SYRIE / ROJAVA – La Turquie mène une campagne de propagande intensive parallèlement à ses attaques militaires pour détruire le mouvement populaire révolutionnaire au Rojava. Cette stratégie reflète une version moderne des massacres historiques.
Le Rojava représente un modèle de paix, de liberté et d’égalité sur les terres habitées par le peuple kurde depuis des milliers d’années. Ce modèle est porteur d’espoir de coexistence et de valeurs démocratiques, non seulement pour les Kurdes mais pour tous les peuples de la région. Depuis sa création, la réalité du Rojava a été sans relâche la cible de la machine de propagande de l’État turc. Poursuivant une sorte de réflexe historique, l’État turc a transformé son hostilité envers les Kurdes en une stratégie politique contre la réalité du Rojava, employant le récit de la « question de survie » pour justifier toute forme de campagne de dénigrement et de diffamation.
La propagande de l’État turc cible le Rojava afin de saper, de nier et de vilipender la lutte des Kurdes pour protéger leur identité et leur existence même. Les réalités sont déformées et tous les moyens de criminaliser la lutte d’un peuple pour sa liberté sont jugés acceptables. Les réalisations sociales et politiques des Kurdes sont présentées comme une menace par les médias, la politique et la diplomatie internationale, perpétuant une campagne de propagande enracinée dans une animosité historique. Cet effort visant à discréditer la revendication identitaire et culturelle des Kurdes sur les plateformes nationales et internationales souligne la profondeur et la nature systématique de l’hostilité à laquelle les Kurdes ont été confrontés tout au long de l’histoire.
Depuis sa fondation, l’État turc a systématiquement ignoré les Kurdes et réprimé leurs revendications en utilisant des outils d’influence sociétale stratégiques. Les politiques de diffamation immuables qui remontent aux années 1925 s’étendent à un large spectre, des médias à la littérature, de la rhétorique religieuse aux manipulations des relations culturelles.

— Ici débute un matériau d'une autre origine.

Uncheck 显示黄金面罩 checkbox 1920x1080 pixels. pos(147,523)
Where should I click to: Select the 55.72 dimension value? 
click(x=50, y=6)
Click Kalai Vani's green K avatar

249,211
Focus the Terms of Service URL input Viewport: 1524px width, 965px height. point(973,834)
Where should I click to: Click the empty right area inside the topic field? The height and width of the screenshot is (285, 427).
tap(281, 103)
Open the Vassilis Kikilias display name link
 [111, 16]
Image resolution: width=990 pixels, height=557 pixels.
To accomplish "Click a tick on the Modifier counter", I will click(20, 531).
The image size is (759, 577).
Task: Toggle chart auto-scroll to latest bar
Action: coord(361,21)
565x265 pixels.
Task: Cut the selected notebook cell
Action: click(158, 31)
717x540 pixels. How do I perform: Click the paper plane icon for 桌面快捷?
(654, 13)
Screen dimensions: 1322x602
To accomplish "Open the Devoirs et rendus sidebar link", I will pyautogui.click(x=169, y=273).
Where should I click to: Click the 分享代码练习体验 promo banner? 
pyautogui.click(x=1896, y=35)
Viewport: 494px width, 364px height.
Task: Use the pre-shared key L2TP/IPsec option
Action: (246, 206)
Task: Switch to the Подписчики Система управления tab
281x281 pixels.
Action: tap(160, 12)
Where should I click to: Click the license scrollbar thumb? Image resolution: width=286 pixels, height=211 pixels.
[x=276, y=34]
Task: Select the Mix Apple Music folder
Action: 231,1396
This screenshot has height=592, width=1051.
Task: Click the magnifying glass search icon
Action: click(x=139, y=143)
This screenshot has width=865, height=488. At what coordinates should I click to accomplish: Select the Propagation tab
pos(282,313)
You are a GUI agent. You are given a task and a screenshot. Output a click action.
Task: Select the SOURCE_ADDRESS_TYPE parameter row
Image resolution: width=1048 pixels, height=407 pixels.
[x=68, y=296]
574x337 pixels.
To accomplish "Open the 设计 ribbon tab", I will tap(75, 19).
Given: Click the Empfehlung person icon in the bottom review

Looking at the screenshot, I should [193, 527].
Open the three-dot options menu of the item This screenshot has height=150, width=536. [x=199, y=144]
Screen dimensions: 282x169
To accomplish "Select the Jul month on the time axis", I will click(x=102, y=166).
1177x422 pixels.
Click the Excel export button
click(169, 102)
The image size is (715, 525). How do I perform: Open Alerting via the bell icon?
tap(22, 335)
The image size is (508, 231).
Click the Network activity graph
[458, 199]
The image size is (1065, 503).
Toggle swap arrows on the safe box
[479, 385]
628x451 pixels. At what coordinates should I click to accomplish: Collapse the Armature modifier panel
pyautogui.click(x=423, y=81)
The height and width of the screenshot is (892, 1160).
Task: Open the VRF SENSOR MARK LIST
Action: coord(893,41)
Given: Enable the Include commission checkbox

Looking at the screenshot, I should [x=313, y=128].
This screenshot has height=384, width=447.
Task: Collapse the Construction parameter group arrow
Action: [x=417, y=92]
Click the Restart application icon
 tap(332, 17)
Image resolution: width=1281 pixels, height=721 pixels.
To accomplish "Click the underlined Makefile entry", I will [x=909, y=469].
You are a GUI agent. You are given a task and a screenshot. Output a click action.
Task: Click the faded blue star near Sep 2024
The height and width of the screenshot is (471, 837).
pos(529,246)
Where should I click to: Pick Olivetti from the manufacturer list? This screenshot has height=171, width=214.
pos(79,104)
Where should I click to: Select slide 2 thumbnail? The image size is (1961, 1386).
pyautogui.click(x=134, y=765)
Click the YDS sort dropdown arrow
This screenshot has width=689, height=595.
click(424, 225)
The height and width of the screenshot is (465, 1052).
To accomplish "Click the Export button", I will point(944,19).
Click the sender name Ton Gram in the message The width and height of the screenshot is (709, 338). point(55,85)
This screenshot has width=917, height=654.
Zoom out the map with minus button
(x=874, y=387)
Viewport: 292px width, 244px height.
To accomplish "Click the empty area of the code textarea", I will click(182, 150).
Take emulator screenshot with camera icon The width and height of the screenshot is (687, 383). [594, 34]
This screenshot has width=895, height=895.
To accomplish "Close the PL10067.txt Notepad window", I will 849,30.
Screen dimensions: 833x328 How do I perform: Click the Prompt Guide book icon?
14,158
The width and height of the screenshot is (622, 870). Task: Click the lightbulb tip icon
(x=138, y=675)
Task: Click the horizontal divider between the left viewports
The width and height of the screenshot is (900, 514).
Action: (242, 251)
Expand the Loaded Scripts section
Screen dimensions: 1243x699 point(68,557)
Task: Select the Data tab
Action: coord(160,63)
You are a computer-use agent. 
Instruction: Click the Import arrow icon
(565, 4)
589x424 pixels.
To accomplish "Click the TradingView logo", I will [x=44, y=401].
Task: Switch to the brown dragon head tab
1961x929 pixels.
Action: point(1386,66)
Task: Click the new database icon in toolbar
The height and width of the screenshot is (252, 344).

Un processus de propagande ancré dans les massacres
L’État turc a créé des médias dans le cadre de son discours officiel, décrivant toujours les Kurdes comme un peuple « arriéré » et « incivilisé ». Les écrivains et les intellectuels de l’époque ont consacré leur énergie à produire de la propagande pour vilipender les Kurdes à travers la littérature, les journaux et les magazines. Deux politiques fondamentales n’ont jamais été abandonnées au cours de cette période : premièrement, diffamer les Kurdes ; deuxièmement, créer des divisions internes au sein des Kurdes pour favoriser l’inimitié et la destruction.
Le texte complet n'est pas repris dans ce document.